12 volts is not free .you do lose engine power if the alternator is working. better just used to charge batteries. another reason is gas can be very cheap.at one time 3quid to ex in maroc. and electric power very hard to obtain. when i fitted solar panels i then changed to a compressor fridge. . before the only way i had to power the fridge was gas. i also did and still do use gas lights. try wild camping for 6 mnths at a time never using ehu. you need to think twice about using power. now i have plenty .use washing machines, spinners , food mixers etc all powered by solar. the only prob i had was in very hot climates the fridge stopped working if ambient temp over 32deg cel. that was the reason for going solar. but i cant see as running a fridge on a garage forecourt is a danger. if there was /is that much fuel vapour every time a spark from opening the door could be enough . only takes one spark. and before you open the door the dizzy as made thousands of sparks. so as the dynamo alternator.the vw transporter air cooled did have a heat exchanger system running from the exhaust. so did all the aircooled vw,s . but in cold climates they used the ebaspacher heater to give it real heat. you can still get heat exchanger systems to give hot water after a run . even extra radiators in the back . the trouble is where do you stop. each individual makes his choice. specially in a home build . most are far advanced over bought factory conversions . they get designed by people who dont use them. even the simple wood burner can supply a wet radiator system . not my way but works for many. cheers alan.


----------



## Deleted member 967 (Sep 12, 2010)

Slowhand said:


> It is perfectly safe to run gas fridges and heaters on the move, only British manufacturers seem to have a problem with such things.


 
This is the same mind set that tells you, "to empty all of your tanks before leaving the site, and top them up when you arrive at your new site, to avoid the vehicle becoming unstable due to the contents moving about".  1950s tugger mentality.

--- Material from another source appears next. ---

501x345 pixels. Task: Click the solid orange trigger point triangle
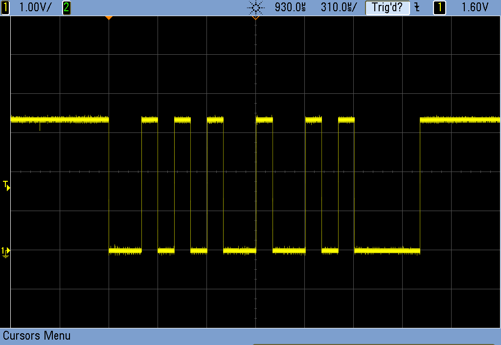(109, 18)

I have driven since 1974 with live gas to fridges with no problem.  I also used to leave the old Carver SB1800 running.  Both of these devices have the flame encased.

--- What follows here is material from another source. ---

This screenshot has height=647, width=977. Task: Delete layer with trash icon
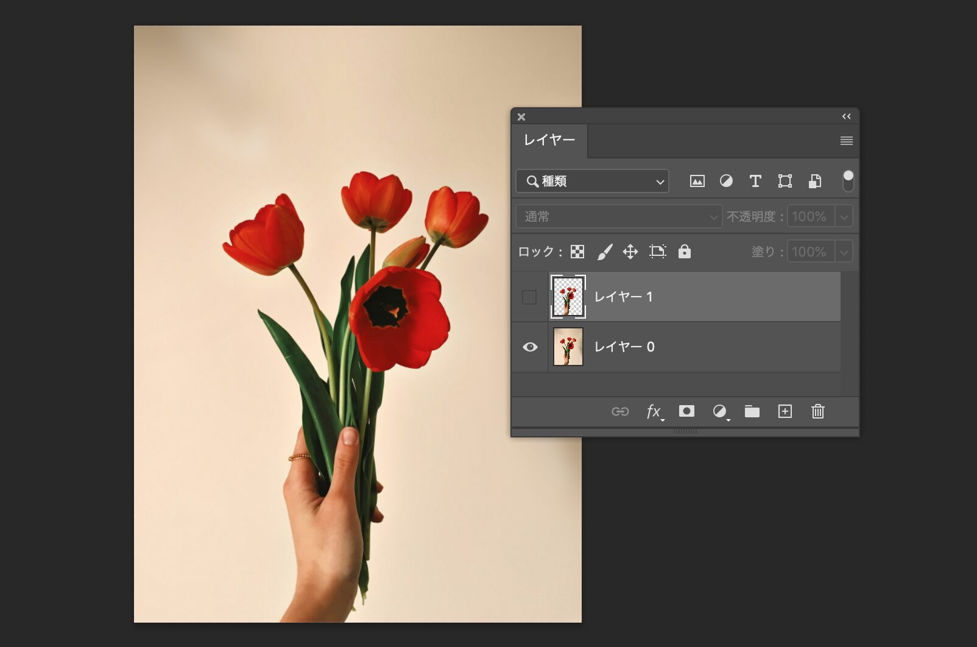817,411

My original reference to filling stations was for fire.  *Turn off your appliances before filling up. *.  
I once bought an OLD car and ran it for a while just putting in a couple of gallons at a time.  I was going some distance one morning so I filled the tank to the top.  While at the kiosk I noticed liquid flowing away from under the car.  When I went out and looked the bottom of the tank had given way due to the extra weight.  We put sand around the vehicle to stop the fuel spreading and going down the drain.

The garage did not stop other vehicles coming in and using the adjacent pumps, or the same pump on the other side.    When the fire brigade arrived they just filled the tank with foam and pushed the car away.  They scooped up the sand.  The garage still continued as normal, so having a source of ignition from other vehicles and liquid or vapour petroleum around, didn't seem to faze the forecourt staff or the fire brigade.

John


----------



## Tbear (Sep 12, 2010)

No John this is the mindset from working on a burns ward for a couple of years


----------



## Slowhand (Sep 12, 2010)

Good job it wasn't a cancer ward or you'd be scared to eat, drink or breathe without analysing everything first.lol


 'Tis being lighthearted peeps before you get too het up.


----------



## Basil (Sep 12, 2010)

*Flue*

Hello.
Possibly there are different flu designs for travelling with the gas on but 
most modern campervans have 3 way devices enabling appliances to be used on 12v while travelling.... 
Surely this is much safer....


----------



## Slowhand (Sep 12, 2010)

British vans don't even let you use the hab lights when travelling I hear, guess it's just an anal British mindset thing that's unfortunately taking peoples minds over.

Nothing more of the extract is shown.